Members of the leading faculty governance body discussed the primary obstacles and possible solutions to the continuous enrollment issue for Ph.D. students Monday afternoon at the weekly SACUA meeting.
Continuous enrollment, a policy first proposed to SACUA by Rackham Dean Janet Weiss in February 2009, would require all graduate students to pay continuous, year-round tuition until they graduate. If any leave of absence is not included in the pre-defined reasons created by the school, students must seek specific approval of the Rackham School and the leave of absence must last no longer than one semester.
According to a Feb. 4, 2009, article in The Michigan Daily, Weiss said she believed the main purpose for continuous enrollment is to help students complete their graduate studies efficiently and begin their careers.
“Our real goal is to make it more likely that students will be able to complete their degrees and go on to successful careers beyond graduate school,” Weiss said at the time. “The money is really only the means to the end.”
The guidelines for continuous enrollment left many students and faculty concerned and confused about terms of the new policy, which is intended to take effect in the fall, pending approval of the new tuition rate by the University’s Board of Regents next month.
SACUA members discussed possible alternatives to lessen the severity of continuous enrollment at the meeting Monday afternoon, including a possible re-enrollment fee of around $100. According to SACUA member Rachel Goldman, engineering professor at the University, this small, reasonable fee would provide some sort of penalty to graduate students who disenroll for any period of time, but would not further hinder their studies.
According to SACUA Chair Ed Rothman, professor of statistics at the University, six members of the University Senate brought the desire for some kind of revision to continuous enrollment to his attention, though he said none of the six are willing to speak about the issue in front of the Senate Assembly.

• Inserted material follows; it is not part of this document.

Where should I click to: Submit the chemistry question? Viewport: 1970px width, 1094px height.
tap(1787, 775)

According to the SACUA Vice-chair Gina Poe, assistant professor of anesthesiology and molecular and integrative physiology at the University, SACUA currently supports the Rackham Student Government’s work to voice complaints about continuous enrollment and clarify vague details of the policy.

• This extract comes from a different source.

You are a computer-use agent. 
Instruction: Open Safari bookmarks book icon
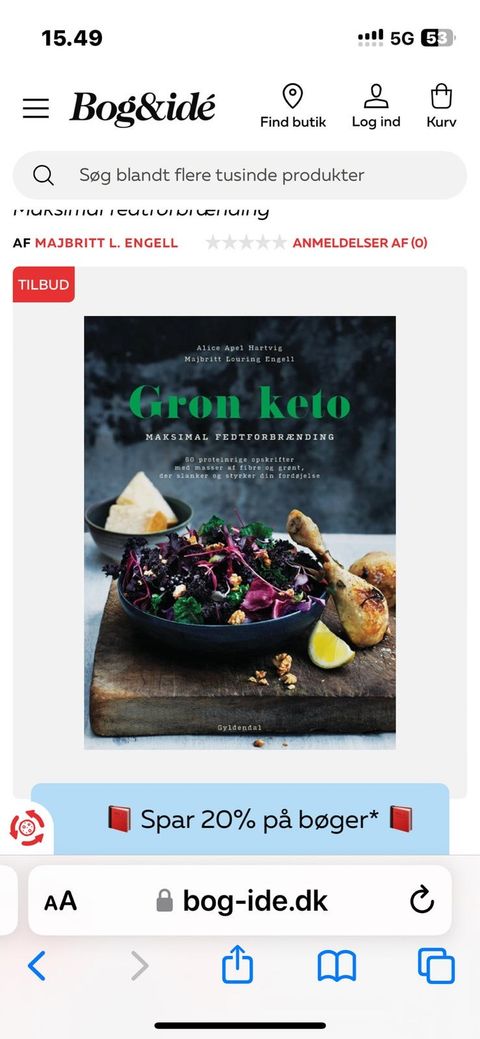click(x=337, y=966)
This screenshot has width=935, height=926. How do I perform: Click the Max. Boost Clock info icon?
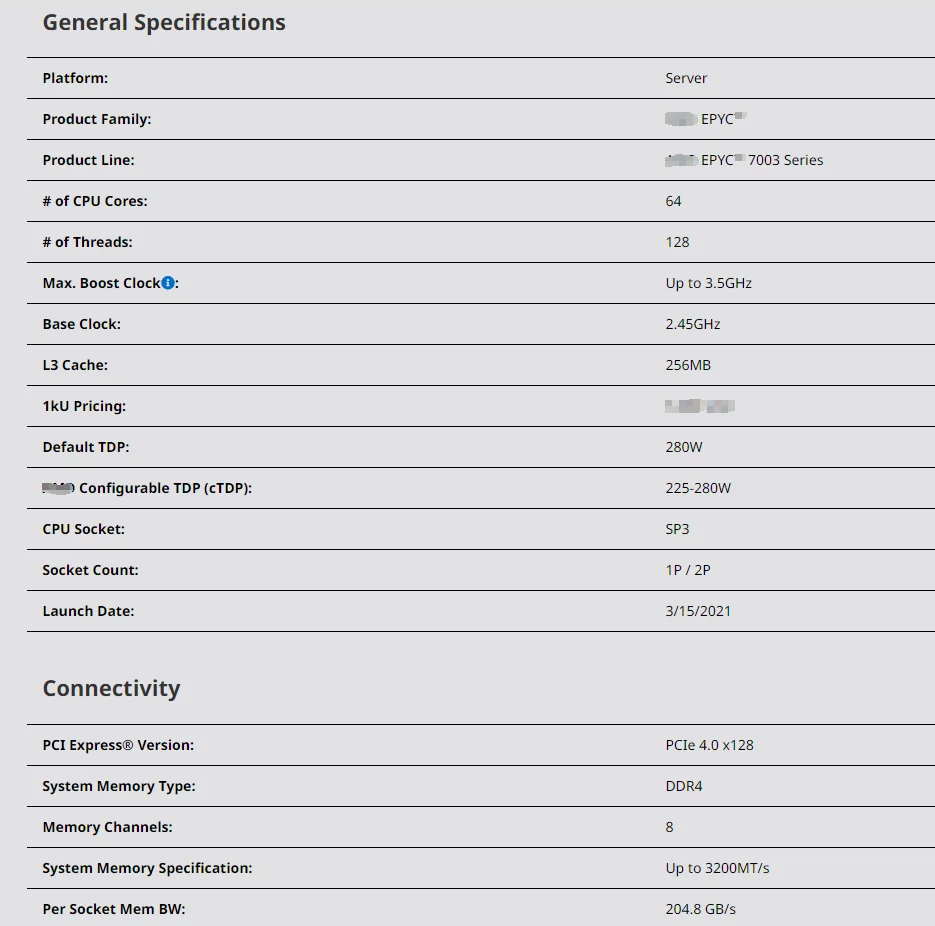point(168,283)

Poe said it would be best to “give Rackham the teeth” to be able to work around issues that prevent students from being able to enroll continuously.
Rothman explained that there are three main faculty-caused factors that could cause a student to stop enrollment and continue at a later date: conflict with a faculty mentor and the need for time to pass before seeking a new mentor, the inability to work as a student due to a project’s grant money limitations, or the inability to work as a student because the professor’s work is technically for the government or another corporation.

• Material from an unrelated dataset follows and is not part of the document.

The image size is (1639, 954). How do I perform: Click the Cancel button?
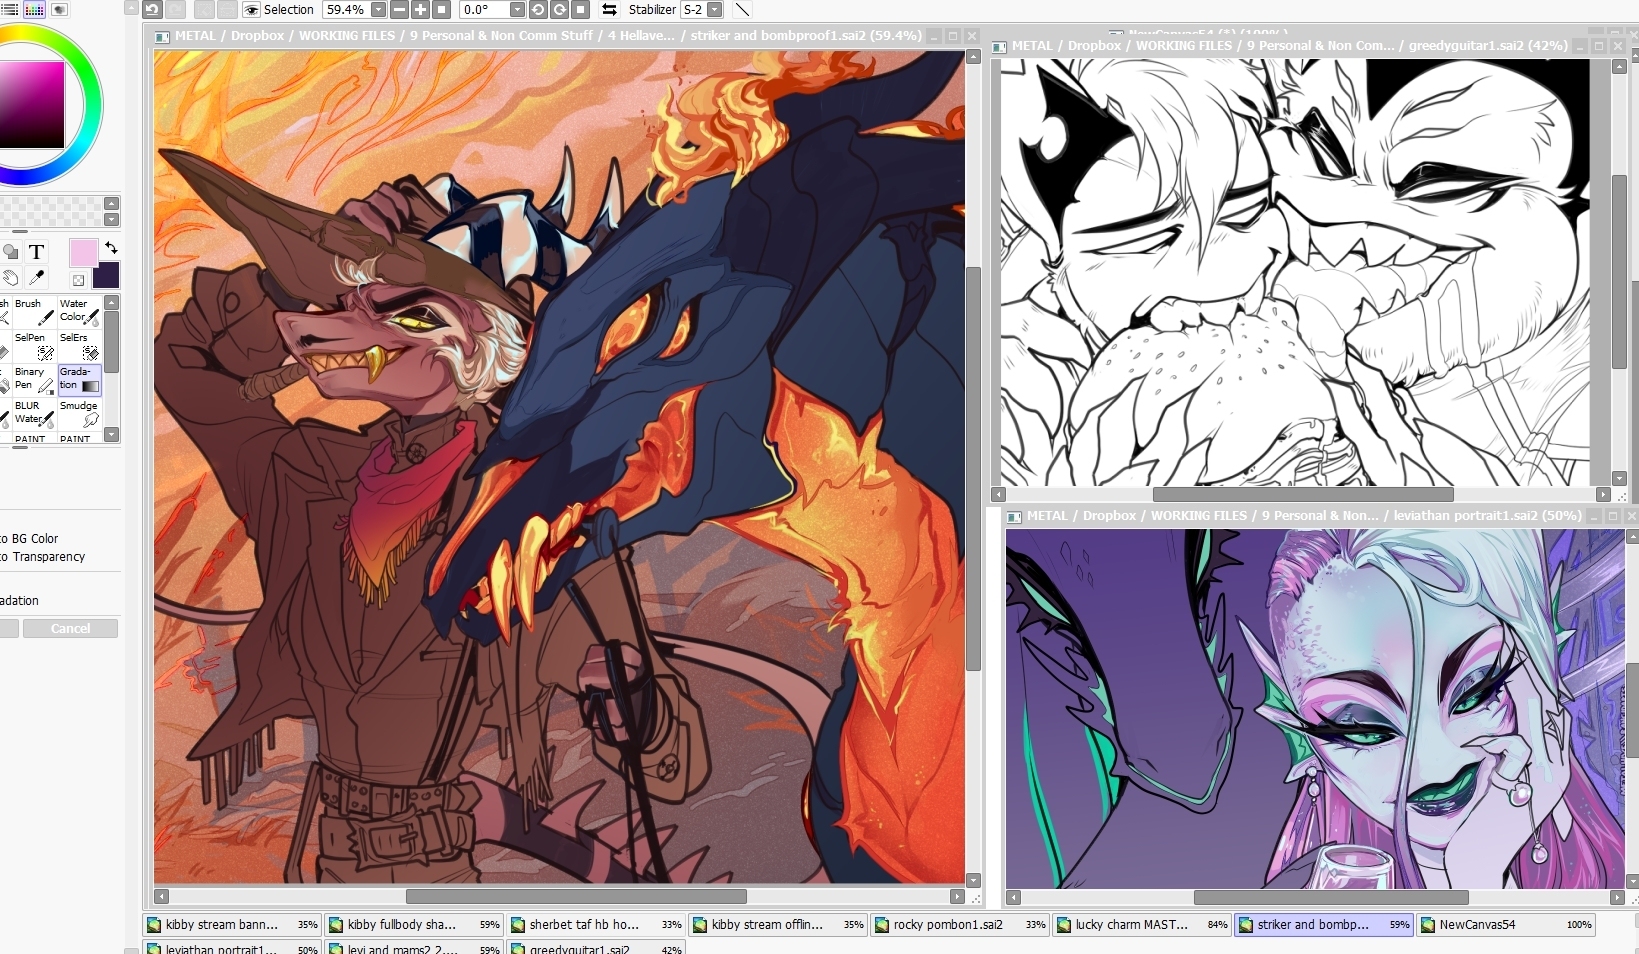[70, 629]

Throughout Monday’s discussion, Rothman stressed the importance of ensuring students are able to work around such obstacles in a practical way for the benefit of the students, something the continuous enrollment policy currently lacks.
“I think we’re here to serve our students, and I think we all believe that,” Rothman said. “We have to be constructive in looking for an alternative.”
In her presentation to SACUA in February 2009, Weiss said the policy is revenue neutral, meaning the enrollment system would continue to generate the same amount of money with continuous enrollment, which currently stands at $26 million.
Engineering prof. Kim Kearfott, also a SACUA member, said that in many cases, faculty members want to hire students for their grant work, but are unable to because of financial restrictions.
Goldman added that many of the issues lie in the financial restriction of various colleges, making it difficult to find a blanket solution to the issue of continuous enrollment. Remaining revenue neutral would not necessarily solve the problem of money for research projects, etc.
“The costs (of research) are going up and we’re all trying to figure out ways to deal with it,” Goldman said.
Poe moved to have the subject of SACUA’s continuous enrollment resolution be discussed at the Senate Assembly meeting on May 17, which passed unanimously. All members agreed that a vote in Senate Assembly should not take place until September, when more Senate Assembly members will be present as well as to allow time for a committee to be formed in search of a constructive alternative, despite the fact that, if passed, continuous enrollment will already be in place at that point.
Because continuous enrollment is set to be decided upon by the University Board of Regents next month, the vote in September would work to find a constructive addition to the policy, to ease concern for graduate students faced with enrollment problems in the future.
Rothman agreed that a vote on the subject would, politically, be more beneficial in the fall, leaving time for a committee to be formed in search of a constructive alternative to those already proposed.